### About this task
Copy out exactly the lines below that run from the one holding "Task: Click the Assign to device button" to the one holding "Task: Click the Load Data icon", keeping both of those lines and no others.

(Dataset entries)

——

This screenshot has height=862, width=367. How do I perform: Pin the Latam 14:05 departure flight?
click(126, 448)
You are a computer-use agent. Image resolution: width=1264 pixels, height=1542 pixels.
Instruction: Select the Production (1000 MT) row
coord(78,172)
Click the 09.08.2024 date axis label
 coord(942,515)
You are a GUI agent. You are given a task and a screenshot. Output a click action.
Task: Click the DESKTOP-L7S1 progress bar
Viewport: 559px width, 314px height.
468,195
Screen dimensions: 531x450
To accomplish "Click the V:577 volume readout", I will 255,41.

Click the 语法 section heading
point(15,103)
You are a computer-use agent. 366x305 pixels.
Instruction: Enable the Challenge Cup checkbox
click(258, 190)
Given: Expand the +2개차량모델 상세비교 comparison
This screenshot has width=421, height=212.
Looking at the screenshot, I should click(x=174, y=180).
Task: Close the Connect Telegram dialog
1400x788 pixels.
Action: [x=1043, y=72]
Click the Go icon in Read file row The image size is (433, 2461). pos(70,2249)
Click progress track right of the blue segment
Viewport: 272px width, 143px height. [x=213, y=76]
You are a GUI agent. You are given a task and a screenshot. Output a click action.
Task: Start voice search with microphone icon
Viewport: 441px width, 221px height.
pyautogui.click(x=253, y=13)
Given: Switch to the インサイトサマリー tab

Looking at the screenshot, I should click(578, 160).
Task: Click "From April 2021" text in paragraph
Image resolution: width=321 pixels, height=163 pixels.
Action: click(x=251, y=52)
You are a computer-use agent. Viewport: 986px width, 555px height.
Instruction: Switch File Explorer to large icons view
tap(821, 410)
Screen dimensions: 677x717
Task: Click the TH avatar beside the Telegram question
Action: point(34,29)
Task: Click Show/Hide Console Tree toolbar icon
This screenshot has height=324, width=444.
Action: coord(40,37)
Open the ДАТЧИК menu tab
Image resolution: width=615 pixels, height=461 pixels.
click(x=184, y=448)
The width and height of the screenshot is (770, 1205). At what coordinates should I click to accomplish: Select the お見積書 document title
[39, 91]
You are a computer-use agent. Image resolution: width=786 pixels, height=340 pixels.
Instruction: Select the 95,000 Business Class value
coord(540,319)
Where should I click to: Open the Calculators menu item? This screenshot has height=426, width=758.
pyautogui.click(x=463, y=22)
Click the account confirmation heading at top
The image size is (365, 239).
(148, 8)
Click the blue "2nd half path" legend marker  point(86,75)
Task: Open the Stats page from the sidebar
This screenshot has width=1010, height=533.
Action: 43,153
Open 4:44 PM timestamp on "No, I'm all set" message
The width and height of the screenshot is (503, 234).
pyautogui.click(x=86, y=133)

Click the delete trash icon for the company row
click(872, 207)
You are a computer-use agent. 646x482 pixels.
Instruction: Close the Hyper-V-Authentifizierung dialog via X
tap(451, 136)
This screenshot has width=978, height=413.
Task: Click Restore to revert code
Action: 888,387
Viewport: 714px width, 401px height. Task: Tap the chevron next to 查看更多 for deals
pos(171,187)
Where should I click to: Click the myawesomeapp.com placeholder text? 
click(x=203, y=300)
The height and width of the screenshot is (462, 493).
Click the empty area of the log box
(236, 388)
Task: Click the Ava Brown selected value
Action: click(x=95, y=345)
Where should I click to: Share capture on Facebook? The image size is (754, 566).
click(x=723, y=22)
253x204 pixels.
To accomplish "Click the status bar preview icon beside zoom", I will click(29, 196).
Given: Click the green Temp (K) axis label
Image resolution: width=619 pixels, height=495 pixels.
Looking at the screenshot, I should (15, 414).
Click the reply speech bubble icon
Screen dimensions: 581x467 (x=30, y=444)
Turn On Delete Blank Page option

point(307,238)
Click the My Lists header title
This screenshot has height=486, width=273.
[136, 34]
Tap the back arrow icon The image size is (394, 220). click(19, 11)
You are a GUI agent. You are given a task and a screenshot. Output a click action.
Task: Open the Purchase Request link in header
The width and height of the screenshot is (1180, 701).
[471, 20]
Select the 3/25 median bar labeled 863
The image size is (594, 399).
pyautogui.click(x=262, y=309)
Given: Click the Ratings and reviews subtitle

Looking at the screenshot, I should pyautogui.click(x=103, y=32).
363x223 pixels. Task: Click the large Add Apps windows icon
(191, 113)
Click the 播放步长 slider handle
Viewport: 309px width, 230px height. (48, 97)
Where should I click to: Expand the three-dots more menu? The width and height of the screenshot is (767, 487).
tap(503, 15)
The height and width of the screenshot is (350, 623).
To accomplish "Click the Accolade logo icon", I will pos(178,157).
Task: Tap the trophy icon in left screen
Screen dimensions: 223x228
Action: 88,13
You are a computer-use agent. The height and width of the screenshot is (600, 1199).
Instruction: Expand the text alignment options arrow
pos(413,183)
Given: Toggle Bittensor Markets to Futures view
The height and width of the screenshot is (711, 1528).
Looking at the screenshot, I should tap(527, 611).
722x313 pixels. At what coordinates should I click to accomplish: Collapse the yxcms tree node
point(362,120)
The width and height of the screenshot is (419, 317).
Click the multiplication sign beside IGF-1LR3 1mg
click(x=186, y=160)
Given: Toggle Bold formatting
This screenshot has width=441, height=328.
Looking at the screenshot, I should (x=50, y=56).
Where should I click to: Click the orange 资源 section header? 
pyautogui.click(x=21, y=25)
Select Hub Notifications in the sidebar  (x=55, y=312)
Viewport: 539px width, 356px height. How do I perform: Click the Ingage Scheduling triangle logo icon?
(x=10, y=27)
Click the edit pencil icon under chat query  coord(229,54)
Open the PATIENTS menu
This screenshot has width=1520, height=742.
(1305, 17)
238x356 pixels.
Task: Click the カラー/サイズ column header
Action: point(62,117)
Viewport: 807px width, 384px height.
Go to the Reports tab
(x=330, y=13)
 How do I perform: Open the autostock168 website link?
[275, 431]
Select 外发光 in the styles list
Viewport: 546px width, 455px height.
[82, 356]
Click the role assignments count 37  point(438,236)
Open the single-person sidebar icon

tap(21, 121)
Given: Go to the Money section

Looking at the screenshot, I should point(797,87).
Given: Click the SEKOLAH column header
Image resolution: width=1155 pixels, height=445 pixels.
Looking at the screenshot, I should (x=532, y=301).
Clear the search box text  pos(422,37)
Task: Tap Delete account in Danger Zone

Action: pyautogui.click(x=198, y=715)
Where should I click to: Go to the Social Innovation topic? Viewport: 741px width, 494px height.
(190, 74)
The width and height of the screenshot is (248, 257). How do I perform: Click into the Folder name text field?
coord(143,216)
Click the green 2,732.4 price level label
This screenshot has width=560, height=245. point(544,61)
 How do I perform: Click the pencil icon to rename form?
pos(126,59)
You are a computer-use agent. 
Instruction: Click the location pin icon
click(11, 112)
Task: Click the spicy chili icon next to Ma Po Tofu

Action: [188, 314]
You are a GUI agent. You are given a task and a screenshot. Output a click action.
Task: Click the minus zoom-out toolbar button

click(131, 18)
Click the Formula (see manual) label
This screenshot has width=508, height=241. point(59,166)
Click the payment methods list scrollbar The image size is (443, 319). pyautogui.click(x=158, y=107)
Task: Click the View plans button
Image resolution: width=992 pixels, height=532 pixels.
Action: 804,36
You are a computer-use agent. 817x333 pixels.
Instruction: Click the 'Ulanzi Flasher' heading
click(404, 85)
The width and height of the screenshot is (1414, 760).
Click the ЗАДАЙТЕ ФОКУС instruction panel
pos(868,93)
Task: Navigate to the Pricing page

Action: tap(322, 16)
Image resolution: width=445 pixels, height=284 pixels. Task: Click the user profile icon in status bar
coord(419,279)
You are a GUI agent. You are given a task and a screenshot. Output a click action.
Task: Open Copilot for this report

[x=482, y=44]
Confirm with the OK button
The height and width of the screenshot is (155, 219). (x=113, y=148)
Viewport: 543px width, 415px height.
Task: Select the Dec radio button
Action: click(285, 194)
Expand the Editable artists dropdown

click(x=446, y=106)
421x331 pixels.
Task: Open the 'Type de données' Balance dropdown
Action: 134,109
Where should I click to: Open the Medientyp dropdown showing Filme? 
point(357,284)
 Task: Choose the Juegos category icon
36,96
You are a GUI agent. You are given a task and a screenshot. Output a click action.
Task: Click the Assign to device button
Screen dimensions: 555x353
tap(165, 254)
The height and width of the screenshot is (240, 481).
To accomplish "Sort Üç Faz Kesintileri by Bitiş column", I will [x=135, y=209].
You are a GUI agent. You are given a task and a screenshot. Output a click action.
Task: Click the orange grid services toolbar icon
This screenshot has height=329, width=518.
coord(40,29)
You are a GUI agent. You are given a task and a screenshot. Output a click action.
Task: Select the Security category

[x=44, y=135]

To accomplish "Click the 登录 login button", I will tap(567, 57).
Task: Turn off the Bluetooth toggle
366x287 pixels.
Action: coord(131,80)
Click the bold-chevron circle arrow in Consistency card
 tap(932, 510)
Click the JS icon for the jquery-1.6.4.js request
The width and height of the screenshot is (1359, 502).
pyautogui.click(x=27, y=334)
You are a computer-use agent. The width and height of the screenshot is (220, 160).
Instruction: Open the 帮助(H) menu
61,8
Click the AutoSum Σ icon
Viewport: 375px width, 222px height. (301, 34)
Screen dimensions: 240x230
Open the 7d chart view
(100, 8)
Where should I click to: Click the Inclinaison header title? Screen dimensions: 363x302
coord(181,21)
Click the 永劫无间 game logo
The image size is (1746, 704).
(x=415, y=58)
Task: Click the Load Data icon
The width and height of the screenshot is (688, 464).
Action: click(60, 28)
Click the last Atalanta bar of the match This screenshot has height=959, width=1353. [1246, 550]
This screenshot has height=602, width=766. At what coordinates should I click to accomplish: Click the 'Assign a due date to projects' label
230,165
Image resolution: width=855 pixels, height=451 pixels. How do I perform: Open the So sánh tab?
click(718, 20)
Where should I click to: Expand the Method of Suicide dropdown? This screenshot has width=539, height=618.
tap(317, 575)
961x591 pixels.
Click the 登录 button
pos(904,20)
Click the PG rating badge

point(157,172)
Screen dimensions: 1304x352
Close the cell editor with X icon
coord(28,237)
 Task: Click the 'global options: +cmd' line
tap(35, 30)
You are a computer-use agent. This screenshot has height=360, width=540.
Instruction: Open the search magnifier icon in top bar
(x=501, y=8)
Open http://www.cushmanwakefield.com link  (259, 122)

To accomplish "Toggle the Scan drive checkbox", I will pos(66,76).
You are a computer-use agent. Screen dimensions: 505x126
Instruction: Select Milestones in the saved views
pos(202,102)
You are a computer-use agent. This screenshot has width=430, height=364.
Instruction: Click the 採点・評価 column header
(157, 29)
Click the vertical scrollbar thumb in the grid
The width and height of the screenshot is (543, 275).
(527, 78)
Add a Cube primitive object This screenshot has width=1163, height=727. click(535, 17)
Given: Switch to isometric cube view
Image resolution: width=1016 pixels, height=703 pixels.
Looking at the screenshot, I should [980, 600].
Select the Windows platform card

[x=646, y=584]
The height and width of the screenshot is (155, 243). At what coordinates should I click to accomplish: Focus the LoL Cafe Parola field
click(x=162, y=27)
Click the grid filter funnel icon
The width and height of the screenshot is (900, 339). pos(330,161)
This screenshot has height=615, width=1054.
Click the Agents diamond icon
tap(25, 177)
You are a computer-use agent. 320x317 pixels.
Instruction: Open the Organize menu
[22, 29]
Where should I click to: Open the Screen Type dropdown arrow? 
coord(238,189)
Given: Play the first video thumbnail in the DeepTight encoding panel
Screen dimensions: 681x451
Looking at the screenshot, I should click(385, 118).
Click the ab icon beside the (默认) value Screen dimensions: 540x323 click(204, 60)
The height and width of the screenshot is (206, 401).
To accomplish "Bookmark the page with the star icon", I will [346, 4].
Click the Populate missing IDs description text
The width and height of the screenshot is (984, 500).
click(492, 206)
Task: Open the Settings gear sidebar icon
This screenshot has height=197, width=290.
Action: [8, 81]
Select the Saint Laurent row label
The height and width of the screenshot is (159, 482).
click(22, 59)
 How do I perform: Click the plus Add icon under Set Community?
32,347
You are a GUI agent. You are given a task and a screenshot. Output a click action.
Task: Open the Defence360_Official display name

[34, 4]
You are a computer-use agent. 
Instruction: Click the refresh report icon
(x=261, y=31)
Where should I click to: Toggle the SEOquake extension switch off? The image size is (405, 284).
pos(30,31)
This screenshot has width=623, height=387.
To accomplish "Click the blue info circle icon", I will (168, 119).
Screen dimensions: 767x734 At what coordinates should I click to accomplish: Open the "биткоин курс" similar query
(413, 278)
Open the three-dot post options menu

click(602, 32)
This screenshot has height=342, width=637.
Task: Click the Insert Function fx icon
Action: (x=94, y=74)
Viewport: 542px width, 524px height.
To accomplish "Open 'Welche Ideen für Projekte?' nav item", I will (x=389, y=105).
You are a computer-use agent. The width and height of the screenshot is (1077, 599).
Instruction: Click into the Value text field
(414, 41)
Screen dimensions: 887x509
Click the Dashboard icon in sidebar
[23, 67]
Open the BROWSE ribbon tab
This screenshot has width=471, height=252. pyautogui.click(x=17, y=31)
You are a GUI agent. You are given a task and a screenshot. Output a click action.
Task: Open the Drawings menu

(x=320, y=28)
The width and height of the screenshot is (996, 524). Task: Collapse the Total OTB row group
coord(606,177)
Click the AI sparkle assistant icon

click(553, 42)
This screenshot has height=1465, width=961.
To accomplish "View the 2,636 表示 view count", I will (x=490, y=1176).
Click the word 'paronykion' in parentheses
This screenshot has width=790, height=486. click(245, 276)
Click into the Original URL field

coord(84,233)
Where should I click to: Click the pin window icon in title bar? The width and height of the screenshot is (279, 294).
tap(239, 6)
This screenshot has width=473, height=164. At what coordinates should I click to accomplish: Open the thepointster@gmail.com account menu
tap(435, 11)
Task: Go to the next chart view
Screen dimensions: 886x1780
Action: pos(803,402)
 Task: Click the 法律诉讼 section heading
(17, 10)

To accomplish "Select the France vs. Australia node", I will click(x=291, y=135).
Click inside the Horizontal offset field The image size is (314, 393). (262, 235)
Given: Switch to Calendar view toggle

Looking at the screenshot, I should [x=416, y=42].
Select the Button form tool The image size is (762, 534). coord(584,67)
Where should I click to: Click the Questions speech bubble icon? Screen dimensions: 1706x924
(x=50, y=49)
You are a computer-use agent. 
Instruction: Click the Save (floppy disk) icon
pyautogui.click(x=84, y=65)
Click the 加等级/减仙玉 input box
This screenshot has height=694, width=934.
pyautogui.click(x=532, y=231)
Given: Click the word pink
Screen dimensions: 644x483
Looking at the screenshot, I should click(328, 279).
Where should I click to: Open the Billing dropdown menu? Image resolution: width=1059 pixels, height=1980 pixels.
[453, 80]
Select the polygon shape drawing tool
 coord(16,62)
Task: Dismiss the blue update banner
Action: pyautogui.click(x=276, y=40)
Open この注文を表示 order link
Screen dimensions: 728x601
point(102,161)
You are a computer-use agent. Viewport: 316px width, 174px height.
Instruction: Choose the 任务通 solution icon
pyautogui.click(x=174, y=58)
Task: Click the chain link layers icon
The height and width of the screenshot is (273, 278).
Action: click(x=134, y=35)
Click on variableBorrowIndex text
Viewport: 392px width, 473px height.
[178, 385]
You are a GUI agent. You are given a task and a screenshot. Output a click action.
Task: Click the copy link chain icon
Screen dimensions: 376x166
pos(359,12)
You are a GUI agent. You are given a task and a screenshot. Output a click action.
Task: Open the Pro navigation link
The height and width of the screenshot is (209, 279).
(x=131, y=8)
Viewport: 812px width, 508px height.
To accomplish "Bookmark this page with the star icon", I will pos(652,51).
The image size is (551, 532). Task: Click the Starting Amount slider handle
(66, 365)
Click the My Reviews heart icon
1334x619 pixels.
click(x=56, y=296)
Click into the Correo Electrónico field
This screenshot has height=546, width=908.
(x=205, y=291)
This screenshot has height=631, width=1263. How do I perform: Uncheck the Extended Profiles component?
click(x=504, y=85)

——

### Output for this task
Task: Click the Assign to device button
Screen dimensions: 555x353
tap(165, 254)
The height and width of the screenshot is (240, 481).
To accomplish "Sort Üç Faz Kesintileri by Bitiş column", I will [x=135, y=209].
You are a GUI agent. You are given a task and a screenshot. Output a click action.
Task: Click the orange grid services toolbar icon
This screenshot has height=329, width=518.
coord(40,29)
You are a GUI agent. You are given a task and a screenshot. Output a click action.
Task: Select the Security category

[x=44, y=135]

To accomplish "Click the 登录 login button", I will tap(567, 57).
Task: Turn off the Bluetooth toggle
366x287 pixels.
Action: coord(131,80)
Click the bold-chevron circle arrow in Consistency card
 tap(932, 510)
Click the JS icon for the jquery-1.6.4.js request
The width and height of the screenshot is (1359, 502).
pyautogui.click(x=27, y=334)
You are a computer-use agent. The width and height of the screenshot is (220, 160).
Instruction: Open the 帮助(H) menu
61,8
Click the AutoSum Σ icon
Viewport: 375px width, 222px height. (301, 34)
Screen dimensions: 240x230
Open the 7d chart view
(100, 8)
Where should I click to: Click the Inclinaison header title? Screen dimensions: 363x302
coord(181,21)
Click the 永劫无间 game logo
The image size is (1746, 704).
(x=415, y=58)
Task: Click the Load Data icon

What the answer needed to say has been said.